7 września 2015

Od Damona cd. Keto

(cd. tego)
Po jakiejś godzinie dziewczyna się ocknęła. Rozejrzała się po mieszkaniu jej wzrok padł na mnie.
Mimo bólu podniosła się do pozycji siedzącej.
- Kim jesteś?
- Jestem Damon. I jak się czujesz?
- Ja jestem Keto. I już mi lepiej.
Wyczuwałem od niej pewną aurę którą często czułem osobach które mijałem. Zacząłem się 
zastanawiać nad wszystkim co się dzieje. Co jakiś czas spoglądałem na nią. Ona też była jakoś 
zamyślona. Po pewnej chwili odezwała się:
- O czym tak myślisz?
Chwilę zastanawiałem się czy odpowiadać w końcu jej nie znam. Ale postanowiłem trochę 
powiedzieć.
- O szczęściu, spokoju, wolności o niczym konkretnym.
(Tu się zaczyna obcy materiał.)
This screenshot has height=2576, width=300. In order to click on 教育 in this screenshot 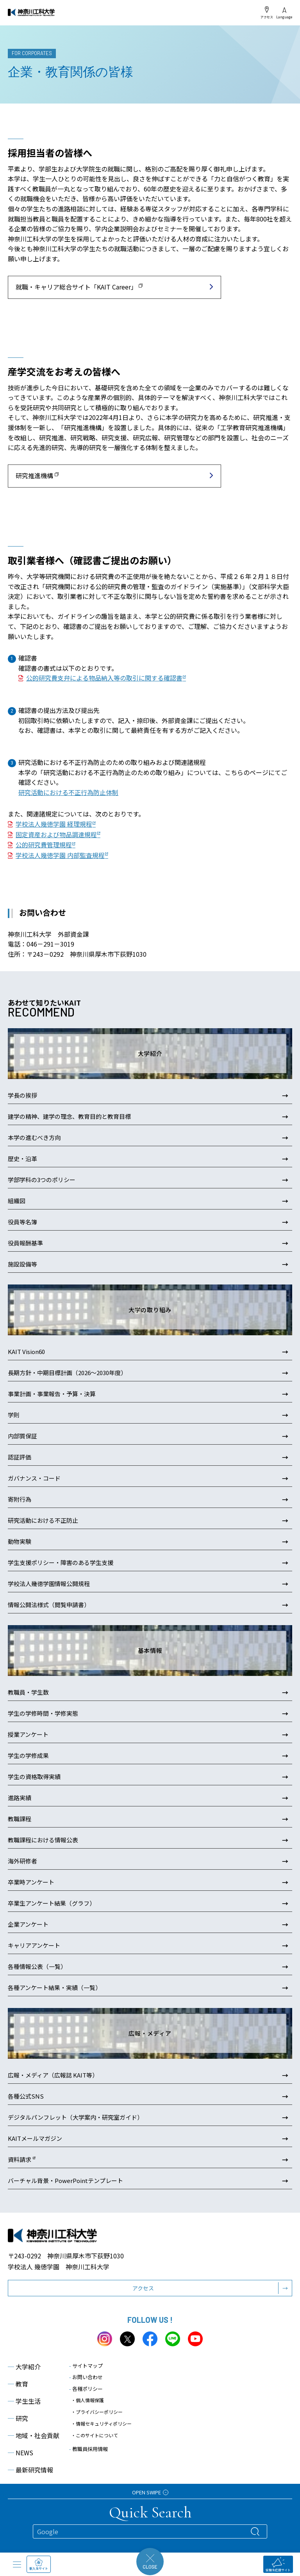, I will do `click(18, 2383)`.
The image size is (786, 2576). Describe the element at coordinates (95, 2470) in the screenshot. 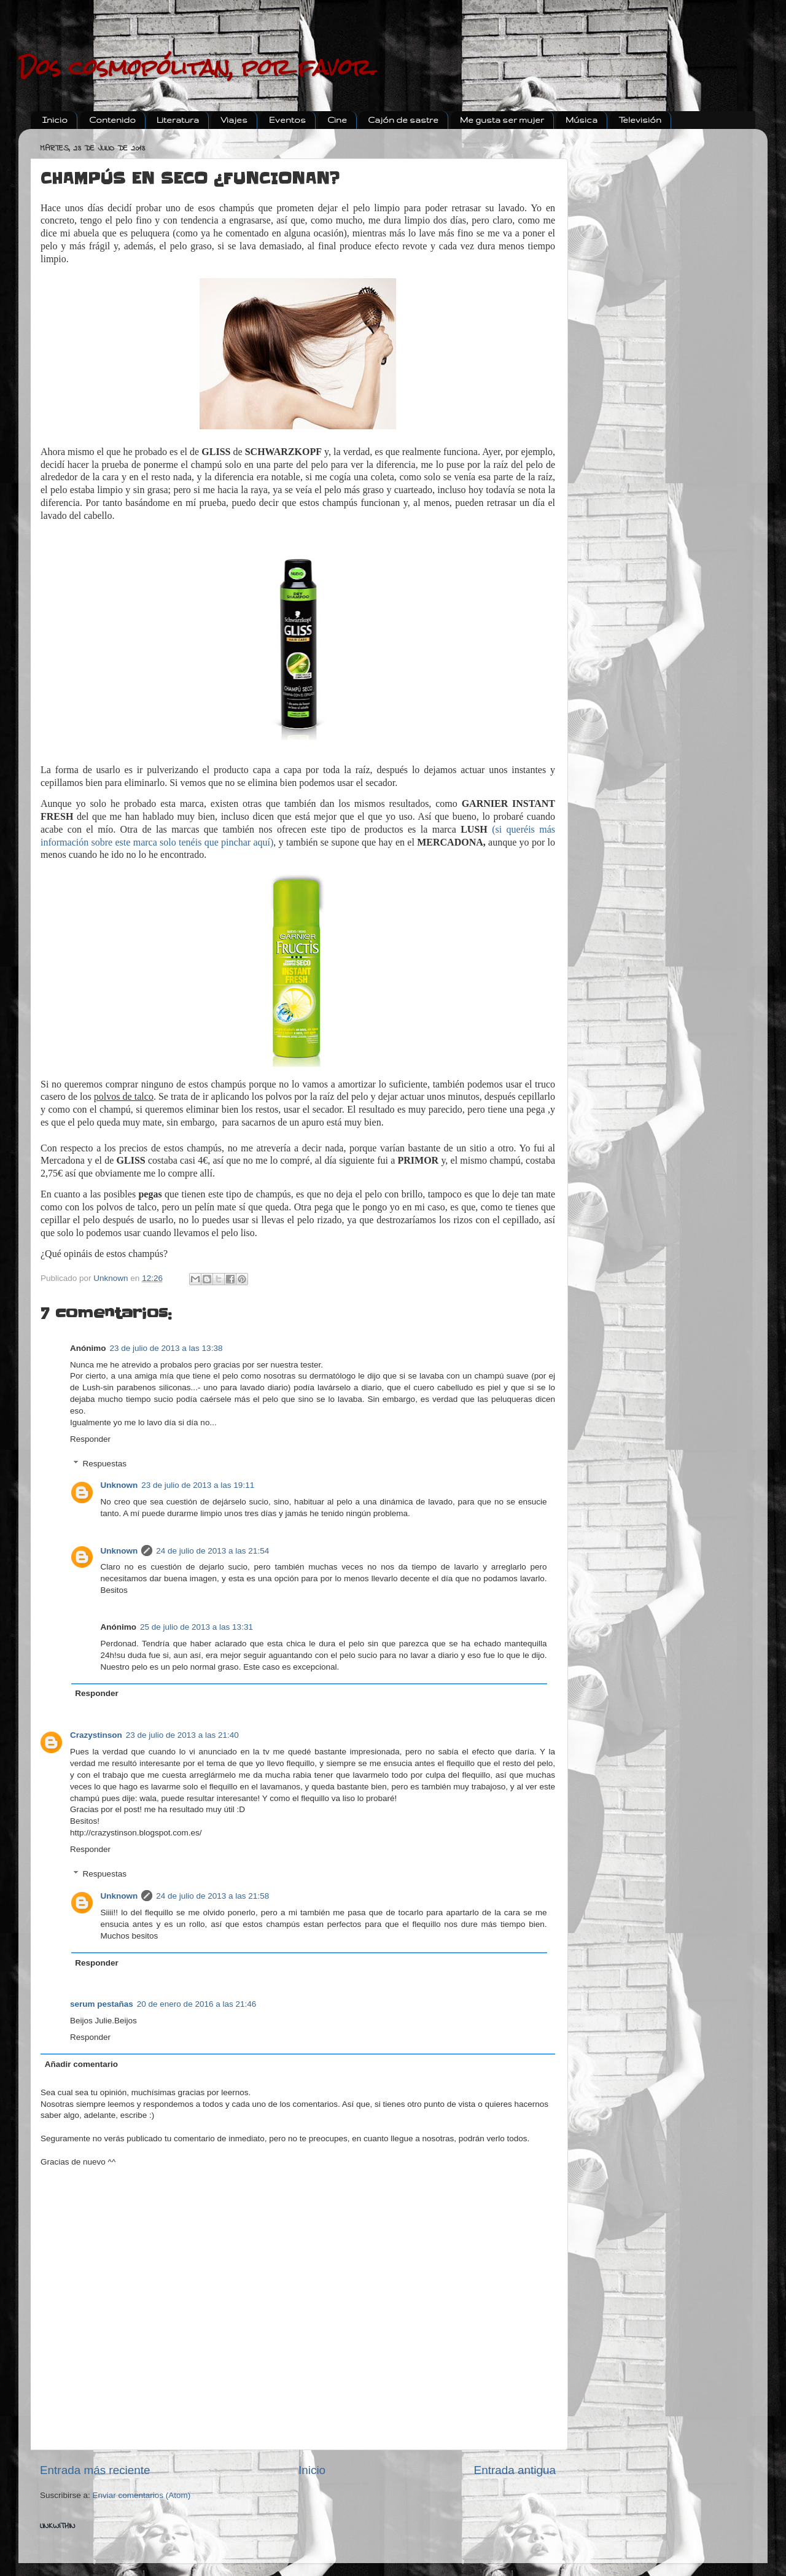

I see `Entrada más reciente` at that location.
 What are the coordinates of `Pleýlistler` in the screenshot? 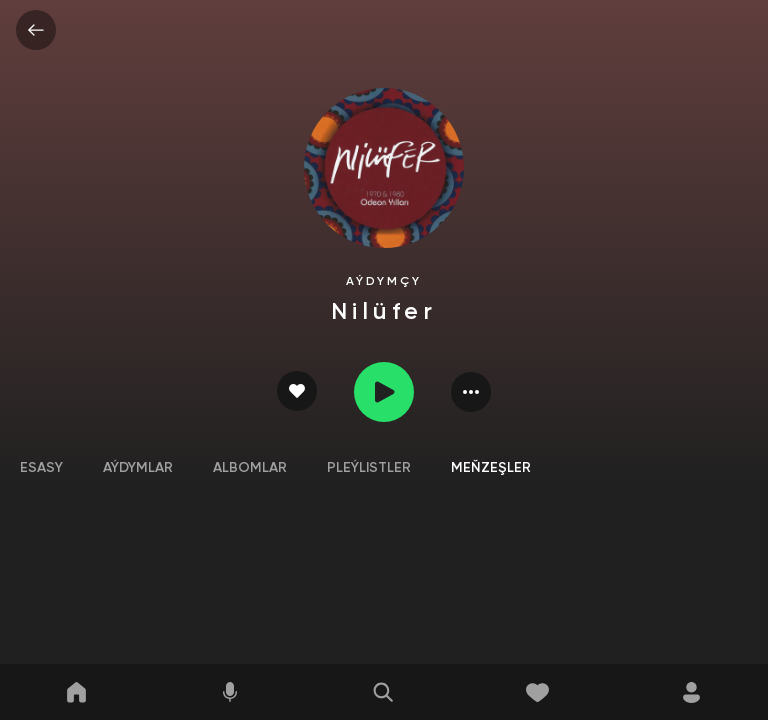 It's located at (369, 468).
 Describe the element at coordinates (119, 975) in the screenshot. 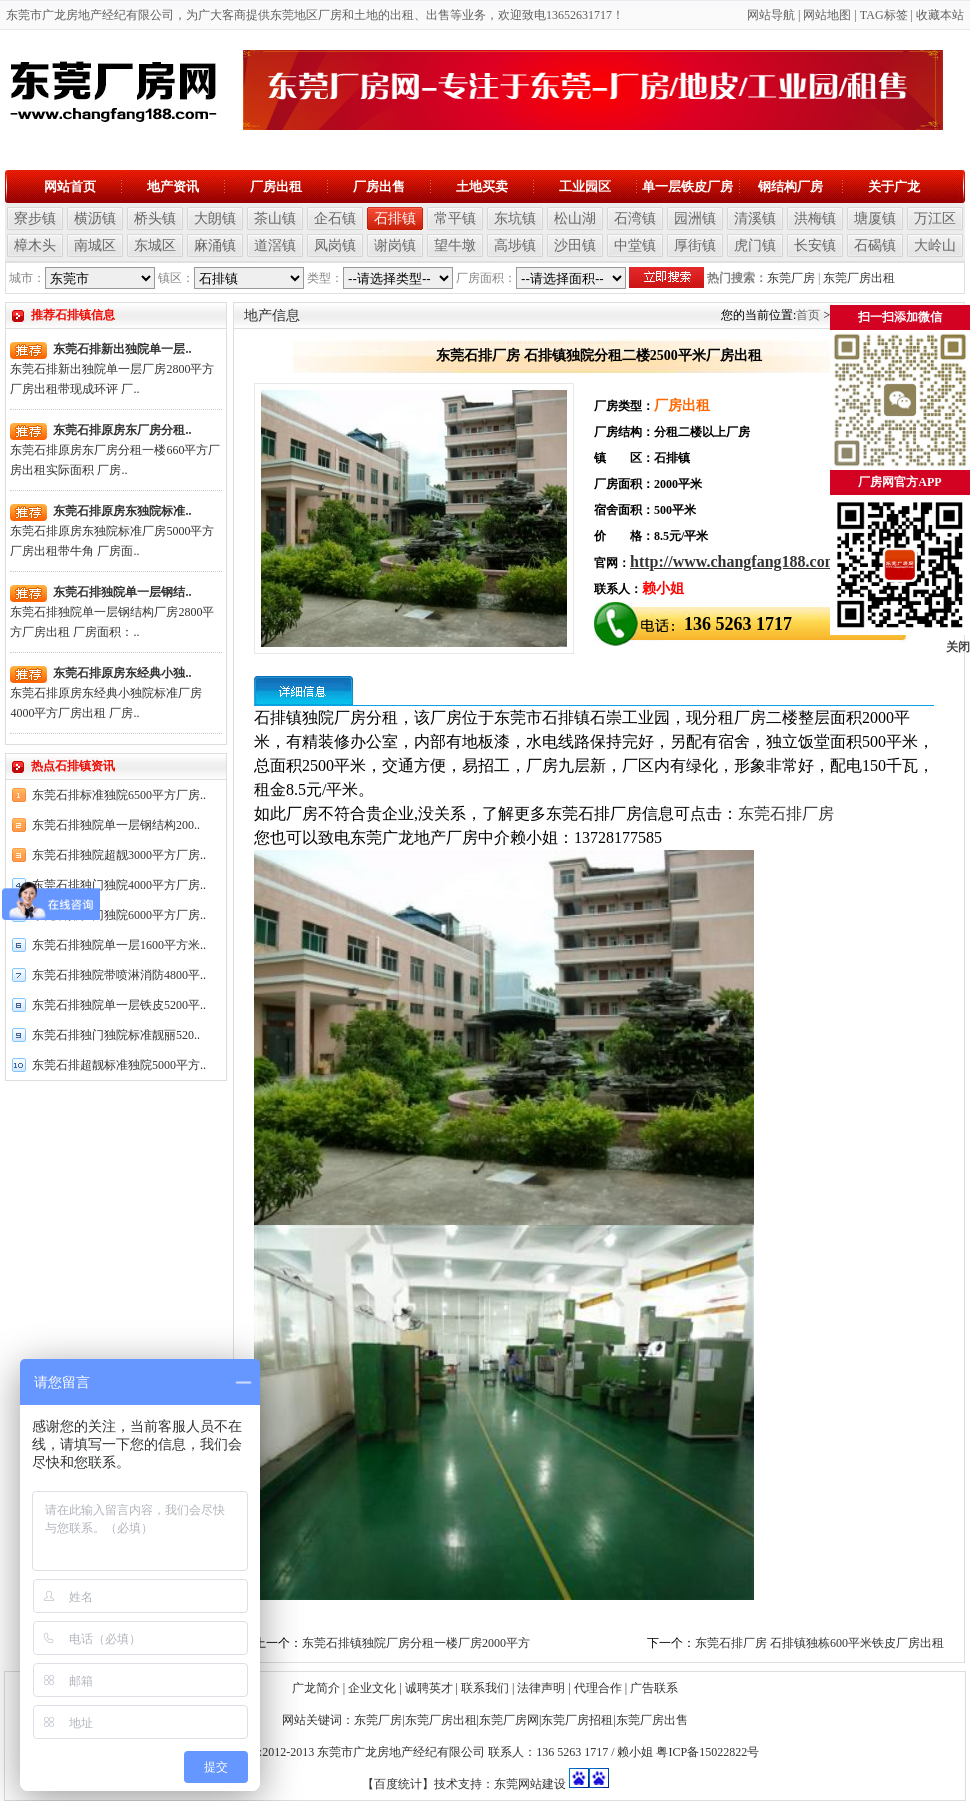

I see `东莞石排独院带喷淋消防4800平..` at that location.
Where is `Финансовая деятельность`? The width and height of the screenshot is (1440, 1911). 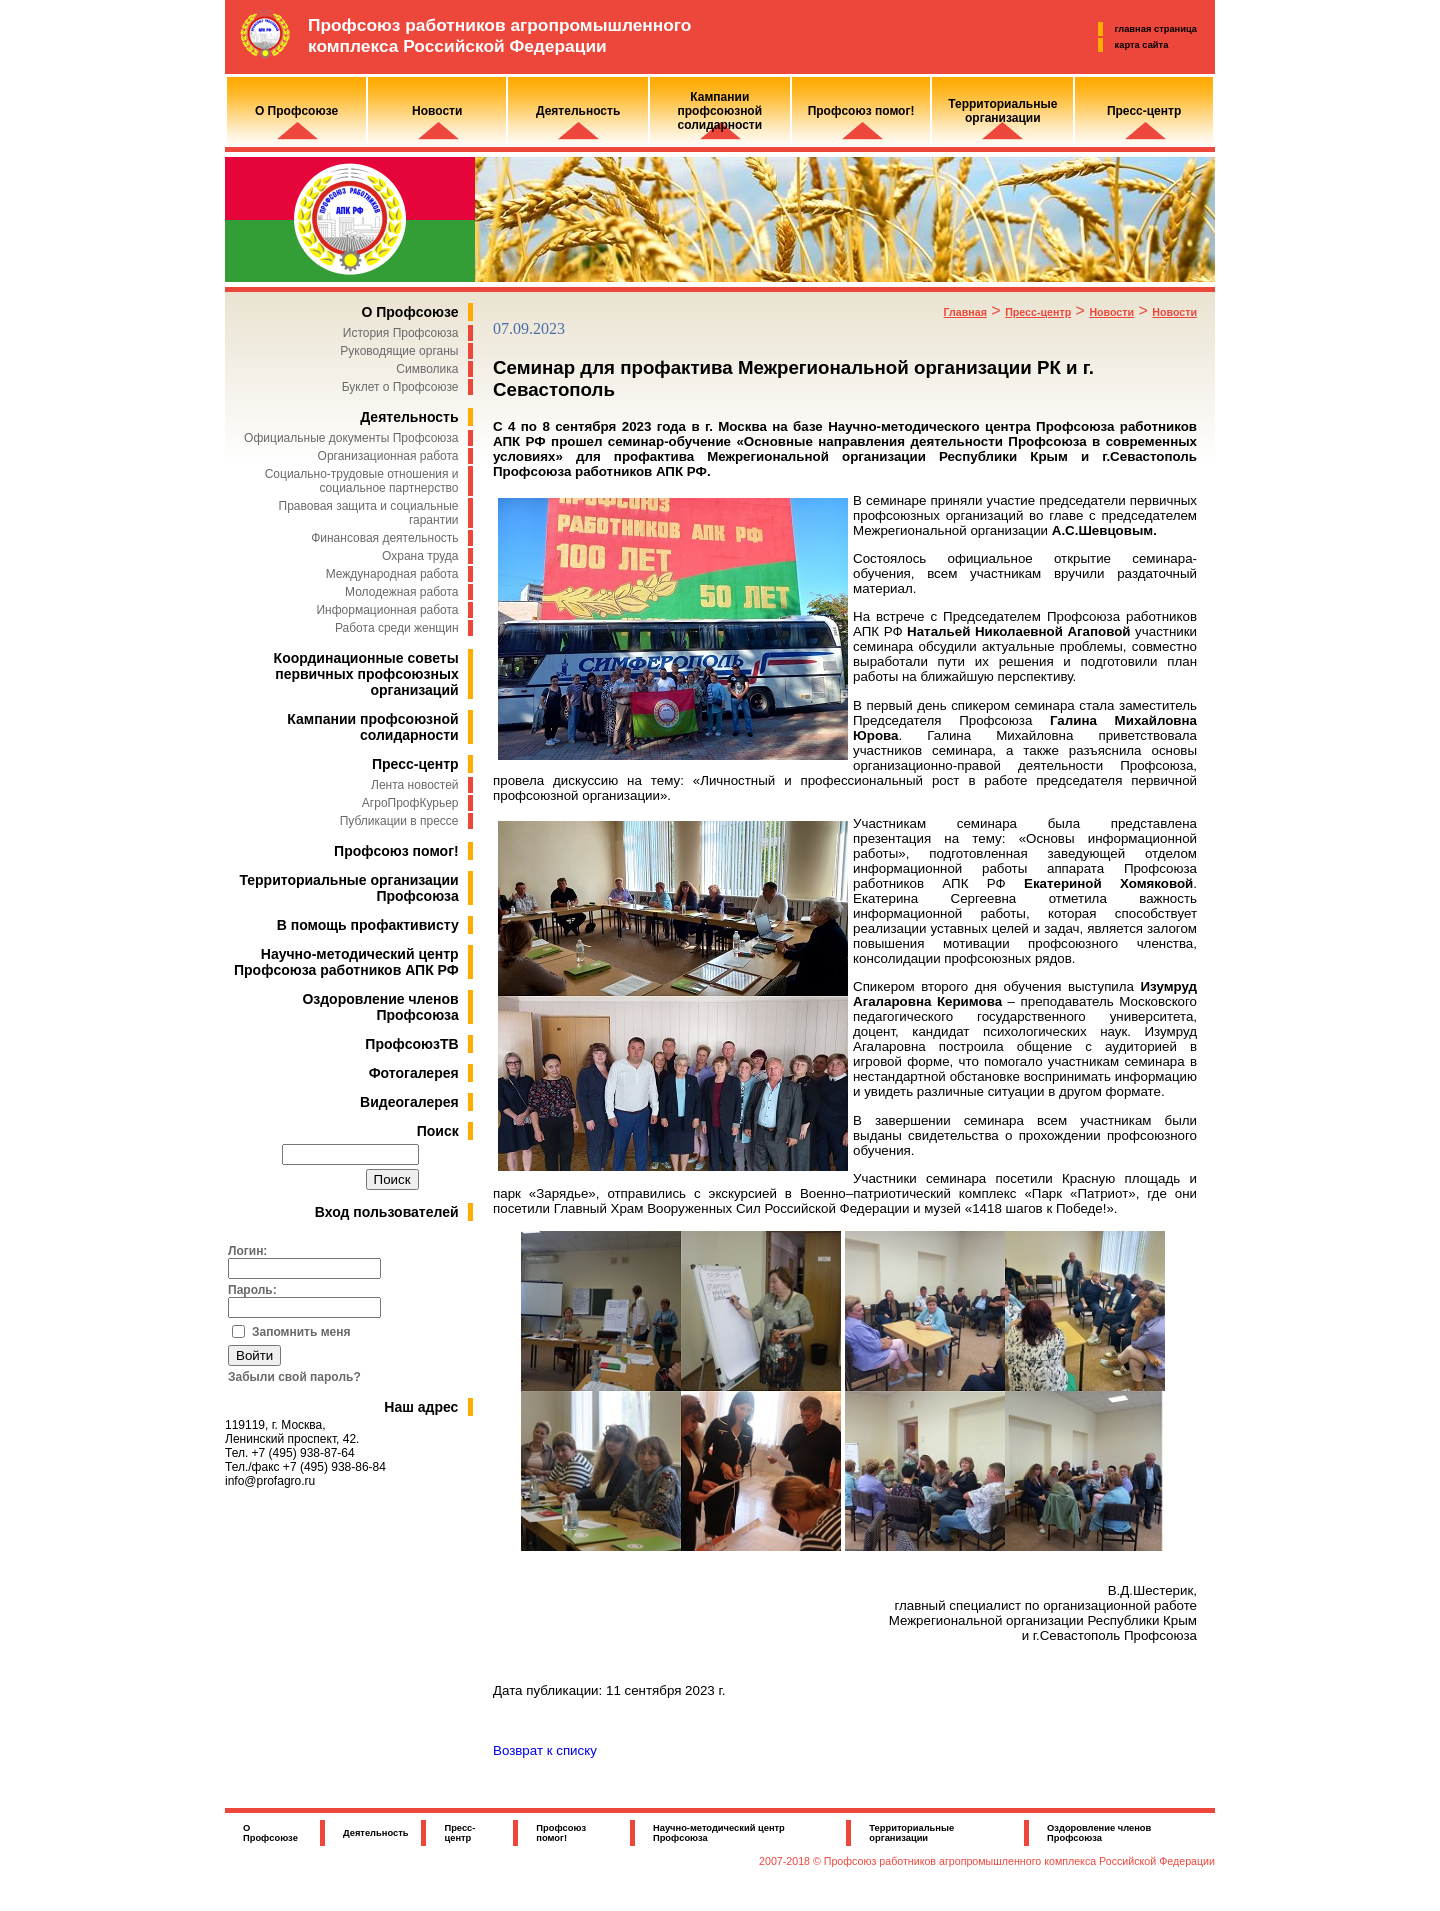
Финансовая деятельность is located at coordinates (384, 538).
Myślę jeszcze czy życie tu mi odpowiada.
- I co odpowiada Ci?
- Jest beznadziejne. A tobie odpowiada.
- Nie mi też nie odpowiada.
Po tym znowu nastała niezręczna cisza. A ja czułem, że coś jest ze mną nie tak. Językiem 
wyczułem wilcze kły. Odwróciłem głowę w stronę lustra i zobaczyłem tam, że mam wilcze oczy.
Zawsze się u mnie to działo kiedy byłem zakłopotany, wystraszony lub wściekły. 
W tej chwili Keto odwróciła głowę w moją stronę.